Special counsel Robert Mueller is said to be building out his investigative team with some of the country’s best legal minds, in a development that speaks to the seriousness of the Russia probe but also is raising red flags on the pro-Trump side.

Former House Speaker Newt Gingrich, citing the hires, said “they’re setting up to go after Trump.”

“This is going to be a witch hunt,” Gingrich said on “Fox News Sunday.”

Not all Republicans feel that way, and Rep. Adam Kinzinger, R-Ill., told “Fox & Friends” on Monday that Mueller just “wants to get to the truth.”

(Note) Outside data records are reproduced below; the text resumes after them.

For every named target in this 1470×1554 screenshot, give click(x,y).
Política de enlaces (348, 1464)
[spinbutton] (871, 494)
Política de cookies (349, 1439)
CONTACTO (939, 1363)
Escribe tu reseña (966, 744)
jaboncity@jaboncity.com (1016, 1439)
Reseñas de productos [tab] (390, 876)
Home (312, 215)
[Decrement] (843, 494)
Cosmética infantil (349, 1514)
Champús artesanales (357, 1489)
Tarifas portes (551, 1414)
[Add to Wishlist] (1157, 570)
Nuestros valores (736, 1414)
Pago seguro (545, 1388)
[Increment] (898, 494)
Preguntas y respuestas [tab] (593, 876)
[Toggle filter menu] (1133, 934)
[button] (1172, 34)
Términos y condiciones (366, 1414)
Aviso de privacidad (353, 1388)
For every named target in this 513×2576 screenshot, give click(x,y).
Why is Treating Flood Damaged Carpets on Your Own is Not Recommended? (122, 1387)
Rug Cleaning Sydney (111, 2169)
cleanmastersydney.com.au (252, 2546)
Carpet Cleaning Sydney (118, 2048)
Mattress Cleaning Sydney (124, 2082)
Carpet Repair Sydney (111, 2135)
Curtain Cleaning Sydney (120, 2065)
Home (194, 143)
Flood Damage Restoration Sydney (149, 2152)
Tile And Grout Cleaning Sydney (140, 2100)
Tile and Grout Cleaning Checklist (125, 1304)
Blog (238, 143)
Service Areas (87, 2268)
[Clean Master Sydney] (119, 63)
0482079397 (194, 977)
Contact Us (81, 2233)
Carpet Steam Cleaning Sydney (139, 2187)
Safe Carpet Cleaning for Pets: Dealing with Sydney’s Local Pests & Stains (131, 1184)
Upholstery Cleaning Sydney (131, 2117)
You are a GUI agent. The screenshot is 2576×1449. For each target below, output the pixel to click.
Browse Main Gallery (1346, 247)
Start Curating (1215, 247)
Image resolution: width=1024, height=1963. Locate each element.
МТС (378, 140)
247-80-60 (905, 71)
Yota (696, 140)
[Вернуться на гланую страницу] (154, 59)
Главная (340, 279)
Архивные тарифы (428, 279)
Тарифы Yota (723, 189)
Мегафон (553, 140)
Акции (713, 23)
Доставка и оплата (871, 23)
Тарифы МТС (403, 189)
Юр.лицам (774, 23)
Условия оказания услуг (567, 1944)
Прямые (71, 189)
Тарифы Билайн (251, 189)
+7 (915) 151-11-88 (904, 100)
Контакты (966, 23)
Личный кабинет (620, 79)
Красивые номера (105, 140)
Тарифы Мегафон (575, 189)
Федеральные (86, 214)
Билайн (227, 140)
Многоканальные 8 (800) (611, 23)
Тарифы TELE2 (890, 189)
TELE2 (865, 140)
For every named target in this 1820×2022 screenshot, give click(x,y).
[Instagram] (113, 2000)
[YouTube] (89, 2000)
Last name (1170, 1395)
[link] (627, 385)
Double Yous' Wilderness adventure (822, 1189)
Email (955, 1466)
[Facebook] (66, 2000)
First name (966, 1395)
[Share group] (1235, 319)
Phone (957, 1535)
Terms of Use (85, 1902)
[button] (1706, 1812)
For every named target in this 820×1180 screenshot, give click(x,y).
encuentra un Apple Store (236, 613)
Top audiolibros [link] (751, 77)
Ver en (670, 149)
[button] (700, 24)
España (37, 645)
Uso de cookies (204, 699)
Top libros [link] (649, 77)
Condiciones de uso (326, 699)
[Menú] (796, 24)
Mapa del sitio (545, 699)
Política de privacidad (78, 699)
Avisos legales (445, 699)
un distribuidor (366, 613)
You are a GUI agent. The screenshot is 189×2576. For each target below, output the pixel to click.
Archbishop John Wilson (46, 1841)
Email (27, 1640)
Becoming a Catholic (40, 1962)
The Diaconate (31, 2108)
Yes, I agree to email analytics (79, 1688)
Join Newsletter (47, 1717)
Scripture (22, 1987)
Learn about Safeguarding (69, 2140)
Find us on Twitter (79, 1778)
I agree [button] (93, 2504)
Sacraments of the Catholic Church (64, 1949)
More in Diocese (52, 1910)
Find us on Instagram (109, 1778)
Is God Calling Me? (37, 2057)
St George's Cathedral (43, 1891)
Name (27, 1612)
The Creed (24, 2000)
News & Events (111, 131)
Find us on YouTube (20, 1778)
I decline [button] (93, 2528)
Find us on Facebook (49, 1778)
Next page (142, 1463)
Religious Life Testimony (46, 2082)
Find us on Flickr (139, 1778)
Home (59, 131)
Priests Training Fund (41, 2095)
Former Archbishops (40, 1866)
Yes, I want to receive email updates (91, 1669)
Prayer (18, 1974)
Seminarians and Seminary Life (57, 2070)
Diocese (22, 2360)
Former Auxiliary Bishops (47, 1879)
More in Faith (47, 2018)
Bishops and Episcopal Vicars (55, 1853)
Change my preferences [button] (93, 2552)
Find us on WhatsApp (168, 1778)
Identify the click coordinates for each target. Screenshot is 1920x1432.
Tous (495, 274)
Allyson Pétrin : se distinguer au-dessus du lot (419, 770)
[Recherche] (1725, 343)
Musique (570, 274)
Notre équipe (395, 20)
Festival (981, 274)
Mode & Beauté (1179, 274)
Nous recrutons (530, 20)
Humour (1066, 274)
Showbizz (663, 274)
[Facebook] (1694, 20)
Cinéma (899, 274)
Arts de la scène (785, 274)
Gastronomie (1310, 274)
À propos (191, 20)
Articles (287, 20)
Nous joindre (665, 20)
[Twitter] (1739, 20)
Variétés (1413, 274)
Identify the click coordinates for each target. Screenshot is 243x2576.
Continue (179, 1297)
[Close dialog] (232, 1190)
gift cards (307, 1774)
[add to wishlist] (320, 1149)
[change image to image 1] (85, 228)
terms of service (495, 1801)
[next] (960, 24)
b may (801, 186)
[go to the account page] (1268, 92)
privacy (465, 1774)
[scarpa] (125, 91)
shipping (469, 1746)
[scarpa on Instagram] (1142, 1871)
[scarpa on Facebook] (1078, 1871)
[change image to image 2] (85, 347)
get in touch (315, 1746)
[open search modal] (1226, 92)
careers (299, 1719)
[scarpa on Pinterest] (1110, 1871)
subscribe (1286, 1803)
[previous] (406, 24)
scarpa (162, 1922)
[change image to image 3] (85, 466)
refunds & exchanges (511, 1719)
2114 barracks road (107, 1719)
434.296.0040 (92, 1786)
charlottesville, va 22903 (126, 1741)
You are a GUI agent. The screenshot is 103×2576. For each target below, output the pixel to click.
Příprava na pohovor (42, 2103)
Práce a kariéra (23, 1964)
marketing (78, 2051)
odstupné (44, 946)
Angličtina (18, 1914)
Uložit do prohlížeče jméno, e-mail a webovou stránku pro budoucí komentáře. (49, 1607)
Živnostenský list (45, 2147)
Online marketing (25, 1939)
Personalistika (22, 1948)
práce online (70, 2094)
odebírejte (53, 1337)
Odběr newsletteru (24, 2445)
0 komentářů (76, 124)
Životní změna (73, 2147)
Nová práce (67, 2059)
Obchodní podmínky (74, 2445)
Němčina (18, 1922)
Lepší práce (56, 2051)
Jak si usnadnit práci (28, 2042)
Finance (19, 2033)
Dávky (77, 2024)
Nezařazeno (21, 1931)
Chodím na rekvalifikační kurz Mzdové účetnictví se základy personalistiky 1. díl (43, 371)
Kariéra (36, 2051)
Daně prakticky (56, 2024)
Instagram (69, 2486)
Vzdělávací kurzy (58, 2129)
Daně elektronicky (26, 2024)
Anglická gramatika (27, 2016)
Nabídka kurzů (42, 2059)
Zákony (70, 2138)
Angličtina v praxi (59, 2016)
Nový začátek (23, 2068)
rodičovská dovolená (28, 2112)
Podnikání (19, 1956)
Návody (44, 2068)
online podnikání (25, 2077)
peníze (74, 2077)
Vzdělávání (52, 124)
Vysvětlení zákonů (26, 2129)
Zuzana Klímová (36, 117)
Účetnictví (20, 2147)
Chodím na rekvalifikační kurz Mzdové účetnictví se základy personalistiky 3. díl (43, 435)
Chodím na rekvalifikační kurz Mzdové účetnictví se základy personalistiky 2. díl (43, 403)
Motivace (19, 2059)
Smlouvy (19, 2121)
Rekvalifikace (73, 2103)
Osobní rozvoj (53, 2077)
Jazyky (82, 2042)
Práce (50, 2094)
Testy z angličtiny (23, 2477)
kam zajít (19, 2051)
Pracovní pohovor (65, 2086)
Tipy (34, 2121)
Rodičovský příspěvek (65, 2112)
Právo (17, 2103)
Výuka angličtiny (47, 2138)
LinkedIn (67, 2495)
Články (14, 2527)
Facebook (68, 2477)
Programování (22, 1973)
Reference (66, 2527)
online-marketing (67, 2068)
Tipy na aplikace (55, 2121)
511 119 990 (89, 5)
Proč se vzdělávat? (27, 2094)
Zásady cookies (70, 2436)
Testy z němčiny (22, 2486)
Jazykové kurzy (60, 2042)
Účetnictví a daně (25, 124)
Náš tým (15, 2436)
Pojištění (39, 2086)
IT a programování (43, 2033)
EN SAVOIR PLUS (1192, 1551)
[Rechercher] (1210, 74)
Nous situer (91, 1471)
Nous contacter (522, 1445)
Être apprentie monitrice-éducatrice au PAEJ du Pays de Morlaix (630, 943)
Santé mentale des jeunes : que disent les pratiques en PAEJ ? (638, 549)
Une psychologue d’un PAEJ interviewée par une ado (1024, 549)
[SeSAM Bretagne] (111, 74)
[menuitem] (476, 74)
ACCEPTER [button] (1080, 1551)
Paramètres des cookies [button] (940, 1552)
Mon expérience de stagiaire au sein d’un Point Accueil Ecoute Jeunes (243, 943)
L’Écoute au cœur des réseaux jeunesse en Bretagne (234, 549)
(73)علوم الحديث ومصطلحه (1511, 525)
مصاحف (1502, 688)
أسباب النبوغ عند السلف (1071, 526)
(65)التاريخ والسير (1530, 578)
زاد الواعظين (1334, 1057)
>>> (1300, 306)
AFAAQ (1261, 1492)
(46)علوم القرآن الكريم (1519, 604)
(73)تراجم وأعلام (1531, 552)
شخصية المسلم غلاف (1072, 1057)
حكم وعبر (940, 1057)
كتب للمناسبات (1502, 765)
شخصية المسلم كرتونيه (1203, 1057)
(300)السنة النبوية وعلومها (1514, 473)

But recent hires show Mueller is building a formidable team, poised to either root out wrongdoing or prove the Trump team’s claims that there’s no ‘there there.’

The National Law Journal first reported that Mueller has tapped on a part-time basis Deputy Solicitor General Michael Dreeben, regarded as one of the best government attorneys in the country.

Dreeben, who has been with the solicitor general’s office dating back to 1988, has argued over 100 Supreme Court cases, a rare achievement. Paul Rosenzweig, a former Homeland Security official and visiting fellow at The Heritage Foundation, attested to Dreeben’s skill in a post for Lawfare.

“I once saw him argue a Supreme Court matter without a single note,” Rosenzweig wrote. “In short, he is quite possibly the best criminal appellate lawyer in America (at least on the government's side).”

Mueller also reportedly has hired Andrew Weissmann, head of the fraud section in the DOJ Criminal Division. Weissman led the Enron Task Force from 2002-2005, overseeing the investigations and prosecutions of dozens of individuals including Kenneth Lay.

As Mueller builds up his team, Trump allies are moving to downplay the Russia controversy. They say fired FBI Director James Comey’s testimony last week affirms the president’s claims that he didn’t try to stop the Russia investigation as a whole. Republican National Committee Chairwoman Ronna McDaniel said on “Fox News Sunday” that the testimony showed there was no obstruction, though Comey made clear he was leaving that judgment to Mueller.

Whether the team build-up indicates an effort to pursue criminal charges remains to be seen. And for the record, a spokesman with the special counsel's office could not confirm the names of any of the lawyers working on Mueller's team when asked by Fox News.

Preet Bharara, the U.S. attorney fired by Trump along with dozens of other holdover prosecutors earlier this year, tweeted that Dreeben is “1 of the top legal & appellate minds at DOJ in modern times.”

However, Bharara said Dreeben’s “loyalty is to the Constitution alone” and Mueller is looking to find the truth, apply the law “and yield a just result. Charge or no charge.”

Gingrich has called for Mueller’s probe to be shut down, claiming it’s not truly independent.

On Monday, Kinzinger said he disagrees with that approach.

“That’s the wrong answer,” he said, calling Mueller a “good American that wants to get to the answers.”

Speaking on ABC’s “This Week,” member of Trump’s legal team Jay Sekulow raised some concerns about the special counsel probe so far, including the special counsel’s involvement in reviewing Comey’s testimony.

He did not say definitively whether the president would commit to not try to shutter the probe.

“The president is going to seek the advice of his counsel and inside the government as well as outside. And I'm not going to speculate on what he will or will not do,” he said. “… I can't imagine that that issue is going to arise. But that again is an issue that the president with his advisers would discuss if there was a basis.”